:: TASK DATA ::
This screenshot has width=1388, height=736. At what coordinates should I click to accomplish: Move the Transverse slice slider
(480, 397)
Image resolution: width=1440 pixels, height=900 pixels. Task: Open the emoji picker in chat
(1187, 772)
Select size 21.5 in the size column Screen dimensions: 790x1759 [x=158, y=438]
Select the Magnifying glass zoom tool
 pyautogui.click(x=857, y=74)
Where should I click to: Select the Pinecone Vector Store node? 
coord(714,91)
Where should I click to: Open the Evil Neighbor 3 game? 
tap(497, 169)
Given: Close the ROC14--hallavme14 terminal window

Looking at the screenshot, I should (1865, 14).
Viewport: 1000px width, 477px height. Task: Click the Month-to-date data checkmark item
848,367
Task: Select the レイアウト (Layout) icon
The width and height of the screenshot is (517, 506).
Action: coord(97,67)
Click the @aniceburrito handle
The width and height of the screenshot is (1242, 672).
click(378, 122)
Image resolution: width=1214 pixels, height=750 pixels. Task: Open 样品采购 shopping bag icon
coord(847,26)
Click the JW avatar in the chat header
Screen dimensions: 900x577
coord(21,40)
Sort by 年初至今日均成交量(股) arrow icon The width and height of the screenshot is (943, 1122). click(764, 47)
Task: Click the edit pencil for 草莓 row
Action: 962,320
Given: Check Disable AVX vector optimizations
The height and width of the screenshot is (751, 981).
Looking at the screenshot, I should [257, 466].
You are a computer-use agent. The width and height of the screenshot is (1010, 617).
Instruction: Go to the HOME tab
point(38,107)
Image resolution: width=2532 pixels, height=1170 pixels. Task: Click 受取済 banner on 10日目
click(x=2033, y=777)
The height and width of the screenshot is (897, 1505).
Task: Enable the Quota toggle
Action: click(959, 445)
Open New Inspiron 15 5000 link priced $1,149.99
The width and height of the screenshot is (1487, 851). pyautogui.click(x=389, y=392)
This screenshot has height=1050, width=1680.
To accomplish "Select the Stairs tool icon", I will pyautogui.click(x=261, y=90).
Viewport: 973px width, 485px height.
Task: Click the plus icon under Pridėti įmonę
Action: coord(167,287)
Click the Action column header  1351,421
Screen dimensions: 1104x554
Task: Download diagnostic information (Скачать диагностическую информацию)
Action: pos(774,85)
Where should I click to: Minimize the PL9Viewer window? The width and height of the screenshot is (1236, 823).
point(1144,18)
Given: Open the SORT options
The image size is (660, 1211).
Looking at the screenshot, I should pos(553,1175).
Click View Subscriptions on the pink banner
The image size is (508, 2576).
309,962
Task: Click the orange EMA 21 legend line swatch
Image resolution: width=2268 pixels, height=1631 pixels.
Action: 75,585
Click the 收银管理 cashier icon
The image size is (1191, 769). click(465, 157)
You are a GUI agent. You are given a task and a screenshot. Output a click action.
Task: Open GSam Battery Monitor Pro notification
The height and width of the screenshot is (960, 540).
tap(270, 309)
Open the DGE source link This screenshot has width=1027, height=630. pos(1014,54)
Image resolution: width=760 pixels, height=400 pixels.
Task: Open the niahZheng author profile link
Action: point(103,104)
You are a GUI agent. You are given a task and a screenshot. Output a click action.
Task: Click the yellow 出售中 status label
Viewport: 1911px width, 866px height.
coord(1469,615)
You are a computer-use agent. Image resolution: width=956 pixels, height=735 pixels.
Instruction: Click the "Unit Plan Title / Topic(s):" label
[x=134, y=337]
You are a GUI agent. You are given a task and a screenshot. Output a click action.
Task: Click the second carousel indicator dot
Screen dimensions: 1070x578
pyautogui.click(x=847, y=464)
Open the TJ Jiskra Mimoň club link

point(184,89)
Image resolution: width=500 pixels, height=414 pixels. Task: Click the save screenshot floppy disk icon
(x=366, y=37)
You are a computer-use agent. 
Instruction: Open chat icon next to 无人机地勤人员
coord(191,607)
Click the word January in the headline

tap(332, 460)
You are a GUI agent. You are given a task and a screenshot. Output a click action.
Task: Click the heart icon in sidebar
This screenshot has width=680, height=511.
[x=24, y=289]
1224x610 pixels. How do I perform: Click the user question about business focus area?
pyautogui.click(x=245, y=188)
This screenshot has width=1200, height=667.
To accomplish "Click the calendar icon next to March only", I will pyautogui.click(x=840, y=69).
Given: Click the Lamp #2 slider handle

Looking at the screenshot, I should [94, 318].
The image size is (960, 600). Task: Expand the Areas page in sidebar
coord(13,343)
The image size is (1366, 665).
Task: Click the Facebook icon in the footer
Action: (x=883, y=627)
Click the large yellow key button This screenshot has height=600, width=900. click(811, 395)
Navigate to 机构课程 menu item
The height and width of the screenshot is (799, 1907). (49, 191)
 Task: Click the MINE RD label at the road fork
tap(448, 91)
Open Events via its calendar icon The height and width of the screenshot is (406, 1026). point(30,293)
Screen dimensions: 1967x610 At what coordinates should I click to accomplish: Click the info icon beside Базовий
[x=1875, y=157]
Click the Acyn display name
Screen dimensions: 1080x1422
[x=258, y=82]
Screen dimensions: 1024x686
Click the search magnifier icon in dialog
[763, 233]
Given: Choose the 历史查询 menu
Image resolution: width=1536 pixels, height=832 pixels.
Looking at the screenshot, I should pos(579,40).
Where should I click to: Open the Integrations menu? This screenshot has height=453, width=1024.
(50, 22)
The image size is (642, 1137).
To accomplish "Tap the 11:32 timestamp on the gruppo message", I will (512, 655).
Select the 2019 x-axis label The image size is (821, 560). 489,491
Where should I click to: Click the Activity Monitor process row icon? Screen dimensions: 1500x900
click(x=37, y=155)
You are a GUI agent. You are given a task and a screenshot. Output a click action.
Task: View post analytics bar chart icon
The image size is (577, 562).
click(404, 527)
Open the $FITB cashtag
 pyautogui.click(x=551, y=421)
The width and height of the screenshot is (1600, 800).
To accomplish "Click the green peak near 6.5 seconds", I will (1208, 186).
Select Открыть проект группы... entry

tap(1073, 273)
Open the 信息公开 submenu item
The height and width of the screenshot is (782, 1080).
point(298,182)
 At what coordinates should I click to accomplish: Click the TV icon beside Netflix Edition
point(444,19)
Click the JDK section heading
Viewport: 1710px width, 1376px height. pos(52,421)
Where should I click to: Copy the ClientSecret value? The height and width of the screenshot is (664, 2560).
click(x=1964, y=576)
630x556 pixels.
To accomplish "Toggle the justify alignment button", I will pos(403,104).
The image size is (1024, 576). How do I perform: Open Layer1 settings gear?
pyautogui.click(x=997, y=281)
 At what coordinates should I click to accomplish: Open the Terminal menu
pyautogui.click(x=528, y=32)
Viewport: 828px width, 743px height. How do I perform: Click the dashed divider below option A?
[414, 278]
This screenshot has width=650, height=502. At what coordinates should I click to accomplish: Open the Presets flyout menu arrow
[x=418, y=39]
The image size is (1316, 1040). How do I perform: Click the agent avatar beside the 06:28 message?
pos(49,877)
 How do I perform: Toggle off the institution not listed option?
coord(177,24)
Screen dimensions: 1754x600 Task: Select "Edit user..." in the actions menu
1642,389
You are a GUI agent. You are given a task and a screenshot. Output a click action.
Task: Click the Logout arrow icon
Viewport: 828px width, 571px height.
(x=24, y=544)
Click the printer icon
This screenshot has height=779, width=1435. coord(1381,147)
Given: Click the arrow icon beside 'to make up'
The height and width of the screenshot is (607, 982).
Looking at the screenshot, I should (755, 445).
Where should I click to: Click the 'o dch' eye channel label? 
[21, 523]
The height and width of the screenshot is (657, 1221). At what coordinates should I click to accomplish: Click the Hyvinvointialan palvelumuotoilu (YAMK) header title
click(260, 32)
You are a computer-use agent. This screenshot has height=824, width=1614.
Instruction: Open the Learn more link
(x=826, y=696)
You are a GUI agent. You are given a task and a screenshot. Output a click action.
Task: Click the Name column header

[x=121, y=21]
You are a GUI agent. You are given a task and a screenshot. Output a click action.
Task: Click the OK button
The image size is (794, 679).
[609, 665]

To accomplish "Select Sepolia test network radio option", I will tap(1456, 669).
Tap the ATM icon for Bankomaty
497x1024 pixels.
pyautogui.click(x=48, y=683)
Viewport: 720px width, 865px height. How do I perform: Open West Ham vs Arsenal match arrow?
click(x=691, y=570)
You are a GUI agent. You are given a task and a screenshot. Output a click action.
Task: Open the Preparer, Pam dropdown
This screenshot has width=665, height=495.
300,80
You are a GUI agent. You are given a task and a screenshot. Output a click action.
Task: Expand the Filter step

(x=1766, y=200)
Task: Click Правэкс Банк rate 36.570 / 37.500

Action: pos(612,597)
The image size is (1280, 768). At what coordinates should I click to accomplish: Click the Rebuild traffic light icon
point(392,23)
:::
▸ TASK TO CARRY OUT
One number is the whole answer: how many lines in the records contain "calendar".

▸ WRITTEN ANSWER
2